Additionally, the FDA instructed the drug’s manufacturer, GlaxoSmithKline, to commission an independent readjudication of the RECORD (Rosiglitazone Evaluated for Cardiovascular Outcomes in Oral Agent Combination Therapy for Type 2 Diabetes) trial, which was submitted to the FDA in August 2009 and was undertaken to further explore cardiovascular safety signals seen in earlier trials.

At the same time, the European Medicines Agency announced it was pulling it off the shelves in the European Union, based on the same evidence reviewed by the FDA.

The FDA’s decision reflects the majority opinion of an FDA advisory panel, which in July met to review the cardiovascular safety data of the drug. The majority of the panel members voted to keep the drug on the market but with more warnings and restrictions on its use, but a significant proportion advocated that it should be taken off the market.

Rosiglitazone has been dogged for years by conflicting data on its cardiovascular safety profile and the decision to restrict access came on the heels of an ever-increasing debate about rosiglitazone’s cardiovascular safety. The RECORD trial, sponsored by GlaxoSmithKline, found no increased risk in myocardial infarction, overall death, or cardiovascular death. But several trials came to conflicting conclusions about whether the drug increased the risk of MI; a highly touted 2007 meta-analysis of 42 studies concluded that it increased that risk by up to 43%, and the risk of cardiovascular death by up to 64% (N. Engl. J. Med. 2007;356:2457-71).

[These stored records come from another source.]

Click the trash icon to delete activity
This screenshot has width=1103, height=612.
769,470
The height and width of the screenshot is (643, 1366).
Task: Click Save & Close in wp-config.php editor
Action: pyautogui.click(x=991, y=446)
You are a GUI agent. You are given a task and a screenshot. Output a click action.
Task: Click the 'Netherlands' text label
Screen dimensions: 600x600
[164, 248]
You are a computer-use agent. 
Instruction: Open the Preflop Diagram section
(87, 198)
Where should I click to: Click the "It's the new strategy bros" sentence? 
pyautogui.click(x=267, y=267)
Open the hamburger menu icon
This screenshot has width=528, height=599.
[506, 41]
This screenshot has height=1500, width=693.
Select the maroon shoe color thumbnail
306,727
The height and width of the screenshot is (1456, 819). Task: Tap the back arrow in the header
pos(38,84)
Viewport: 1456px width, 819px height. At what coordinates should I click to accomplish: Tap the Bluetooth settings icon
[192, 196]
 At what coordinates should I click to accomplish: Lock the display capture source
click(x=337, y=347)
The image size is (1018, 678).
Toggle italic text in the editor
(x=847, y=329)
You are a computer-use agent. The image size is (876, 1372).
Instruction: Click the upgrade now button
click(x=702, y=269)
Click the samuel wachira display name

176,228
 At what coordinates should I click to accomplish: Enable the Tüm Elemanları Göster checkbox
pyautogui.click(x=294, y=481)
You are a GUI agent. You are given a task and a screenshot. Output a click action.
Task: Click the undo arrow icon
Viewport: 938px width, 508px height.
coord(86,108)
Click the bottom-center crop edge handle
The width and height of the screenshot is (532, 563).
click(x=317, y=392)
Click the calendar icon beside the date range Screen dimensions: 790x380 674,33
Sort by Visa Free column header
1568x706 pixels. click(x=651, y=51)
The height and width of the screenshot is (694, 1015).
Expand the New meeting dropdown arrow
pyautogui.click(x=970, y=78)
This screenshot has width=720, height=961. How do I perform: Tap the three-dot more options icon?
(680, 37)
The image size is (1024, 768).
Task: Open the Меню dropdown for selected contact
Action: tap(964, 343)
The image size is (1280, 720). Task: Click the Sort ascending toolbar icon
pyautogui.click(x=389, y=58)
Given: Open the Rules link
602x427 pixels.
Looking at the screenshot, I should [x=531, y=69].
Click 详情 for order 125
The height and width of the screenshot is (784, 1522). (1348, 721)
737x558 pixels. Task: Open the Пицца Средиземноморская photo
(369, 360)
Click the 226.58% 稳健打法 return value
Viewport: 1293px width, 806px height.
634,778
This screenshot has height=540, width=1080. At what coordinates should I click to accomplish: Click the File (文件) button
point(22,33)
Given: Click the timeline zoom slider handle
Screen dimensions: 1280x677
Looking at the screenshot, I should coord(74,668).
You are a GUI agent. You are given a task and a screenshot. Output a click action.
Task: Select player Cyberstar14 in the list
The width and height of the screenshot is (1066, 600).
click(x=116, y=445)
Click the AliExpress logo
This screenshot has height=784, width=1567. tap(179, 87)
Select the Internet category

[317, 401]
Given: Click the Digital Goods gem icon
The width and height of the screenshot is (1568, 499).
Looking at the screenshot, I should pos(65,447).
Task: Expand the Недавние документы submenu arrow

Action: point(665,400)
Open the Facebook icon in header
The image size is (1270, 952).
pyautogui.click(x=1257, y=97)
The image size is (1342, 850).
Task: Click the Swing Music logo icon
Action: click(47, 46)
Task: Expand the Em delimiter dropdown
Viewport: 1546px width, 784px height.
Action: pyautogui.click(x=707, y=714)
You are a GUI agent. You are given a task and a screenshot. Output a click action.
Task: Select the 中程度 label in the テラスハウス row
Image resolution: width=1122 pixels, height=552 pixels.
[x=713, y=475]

The lead author of the meta-analysis, Dr. Steven E. Nissen, a vocal advocate for the withdrawal of rosiglitazone from the market, said in an interview that both the FDA and EMA decisions will result in almost the same outcomes and that rosiglitazone will soon be rarely used.

Even though the FDA did not opt for market withdrawal, the drug in the United States “is essentially off the market,” as long as the REMS is well executed, which he expects it will be. “What you have to actually do in order to prescribe the drug now is you have to say you’ve tried every other diabetes drug, including pioglitazone, and the patient couldn’t tolerate them. There’s nobody that meets that description,” said Dr. Nissen, chairman of the department of cardiovascular medicine, Cleveland Clinic Foundation.

At the July panel meeting, Dr. Nissen told the panel and the FDA that, with another thiazolidinedione available as an alternative (pioglitazone), continued marketing of rosiglitazone could not be medically or ethically justified. But, in the interview, he was positive about the agency’s decision. His message to clinicians is to “stop using the drug, get people on something else, and move on.”

Endocrinologist Clifford Rosen agreed. “This effectively puts an end to rosiglitazone in the United States ... it will be very, very rare to have a patient on rosiglitazone,” said Dr. Rosen, professor of medicine at Tufts University, Boston, and senior scientist at Maine Medical Center, Scarborough. He was among the 10 panel members at the July meeting who voted in favor of allowing continued marketing but with more warnings in the label and restrictions in its use.

The FDA decision “basically puts an end to rosiglitazone prescriptions in the United States,” he said in an interview. “It’s almost impossible for an individual practitioner to write a prescription after spending 20 minutes talking about risk, having the patient sign an informed consent and then filling out forms to send to the FDA. It’s just not going to happen.”

Dr. Rosen added that he expects that most patients who are on the drug now will probably be switched to other drugs. “Maybe a few people who have been on it for a long time, feel great, and have good glucose control might stay on it, but those individuals still need to have full informed consent and have the risks explained to them.”